After discussion with @Lorak-mmk, our impression is that we still don't understand the approach taken by this PR. Why would we want to hardwire the destination node and shard manually, instead of relying on the default load balancer?
There is a heuristics that chooses the target node and shard based on token of the first statement in a batch. Why is it not enough? Once other statements in a batch are destined to the same node and shard, then performance will be optimal.

Hardwiring the target node and shard has significant drawbacks. RetryPolicy and SpeculativeExecutionPolicy are going to malfunction on single-target query plans. It's the responsibility of the user to select the correct node and shard.

Clearly, it's unclear to us why the problem of shard-aware batches is approached this way.

@Ten0
Copy link
Contributor Author

Ten0 commented Jun 20, 2024

Why is it not enough?

Thanks for the review.

I initially thought it was enough as well, however

As pointed out in the first review, this was not enough considering the load balancer (now?) picks a random replica at each call.
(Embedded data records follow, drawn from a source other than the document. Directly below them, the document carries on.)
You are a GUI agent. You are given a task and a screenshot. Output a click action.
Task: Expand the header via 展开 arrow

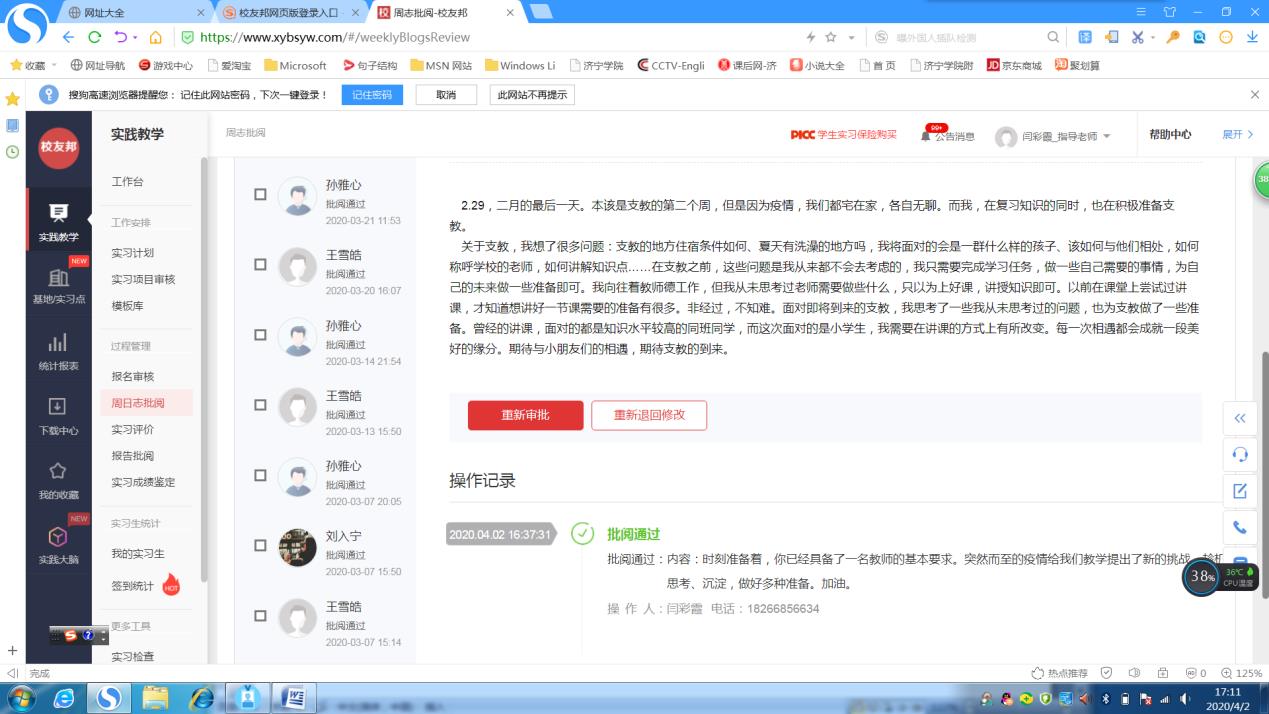click(1237, 135)
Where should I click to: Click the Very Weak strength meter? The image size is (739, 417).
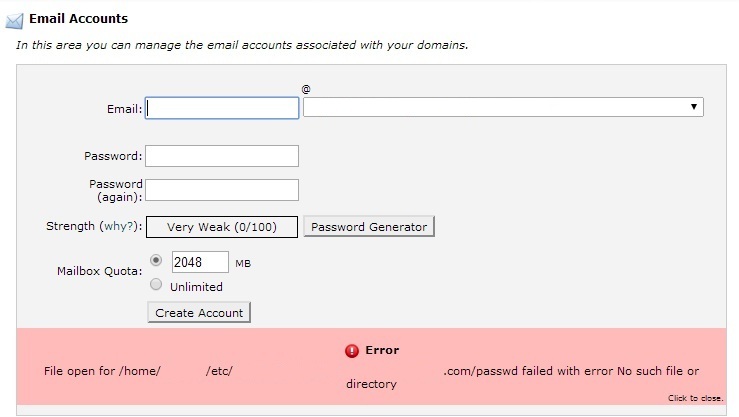tap(222, 227)
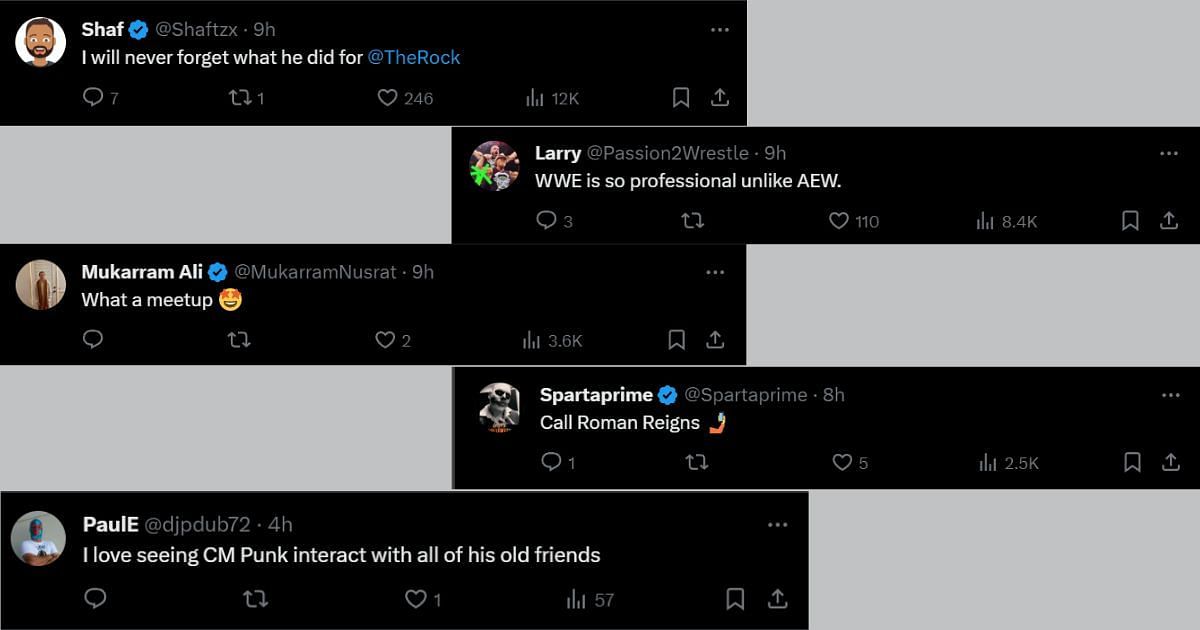This screenshot has height=630, width=1200.
Task: Like Shaf's tweet
Action: click(x=387, y=97)
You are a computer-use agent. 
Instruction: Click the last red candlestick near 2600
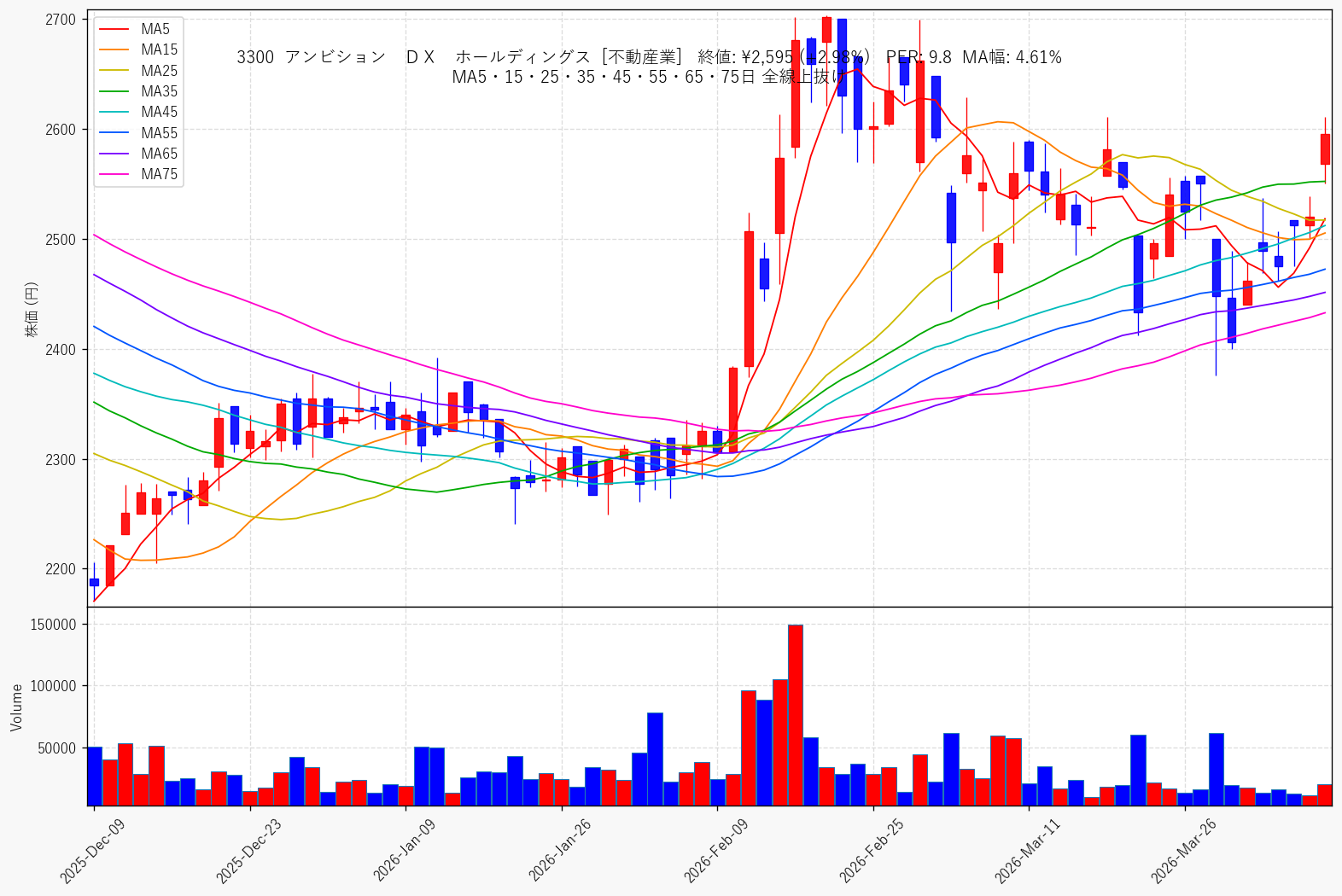[x=1325, y=149]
This means that if we check which node a statement would pick to put it in a batch, then send the batch, the batch may randomly be sent to a different shard that is appropriate for that statement, but not necessarily for all other statements of the batch, resulting in them having one chance out of nb_replicas to actually hit in shard-aware.

Following this change:

I have also tested the solution in a multi node cluster at 1M lines/s and could see a much reduced metric of non-shard-aware queries in the monitoring (that metric is documented in Grafana as being wrong if there are batches but the fact it went from 60% to 10% probably still says that it was more targeted, so properly targeted).

@Lorak-mmk
Copy link
Collaborator

Why is it not enough?

Thanks for the review.

I initially thought it was enough as well, however

As pointed out in the first review, this was not enough considering the load balancer (now?) picks a random replica at each call.

This means that if we check which node a statement would pick to put it in a batch, then send the batch, the batch may randomly be sent to a different shard that is appropriate for that statement, but not necessarily for all other statements of the batch, resulting in them having one chance out of nb_replicas to actually hit in shard-aware.

The solution is to batch by token, not by "first" replica.

Following this change:

I have also tested the solution in a multi node cluster at 1M lines/s and could see a much reduced metric of non-shard-aware queries in the monitoring (that metric is documented in Grafana as being wrong if there are batches but the fact it went from 60% to 10% probably still says that it was more targeted, so properly targeted).

@Ten0
Copy link
Contributor Author

Ten0 commented Jun 20, 2024

The solution is to batch by token, not by "first" replica.

Unless I'm mistaken because the space of tokens is large this would imply that we very rarely are able to batch, whereas batching by replica allows to group by "one random acceptable replica" for each statement.

@Lorak-mmk
Copy link
Collaborator

The solution is to batch by token, not by "first" replica.

Unless I'm mistaken because the space of tokens is large this would imply that we very rarely are able to batch, whereas batching by replica allows to group by "one random acceptable replica" for each statement.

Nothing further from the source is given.